___ RECORDS SHOWN ___

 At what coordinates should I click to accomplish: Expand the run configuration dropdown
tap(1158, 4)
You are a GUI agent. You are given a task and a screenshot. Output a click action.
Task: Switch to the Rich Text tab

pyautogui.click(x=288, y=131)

___

Would you please return all of the data exactly?

**WRITTEN RESPONSE:**
 At what coordinates should I click to accomplish: Expand the run configuration dropdown
tap(1158, 4)
You are a GUI agent. You are given a task and a screenshot. Output a click action.
Task: Switch to the Rich Text tab

pyautogui.click(x=288, y=131)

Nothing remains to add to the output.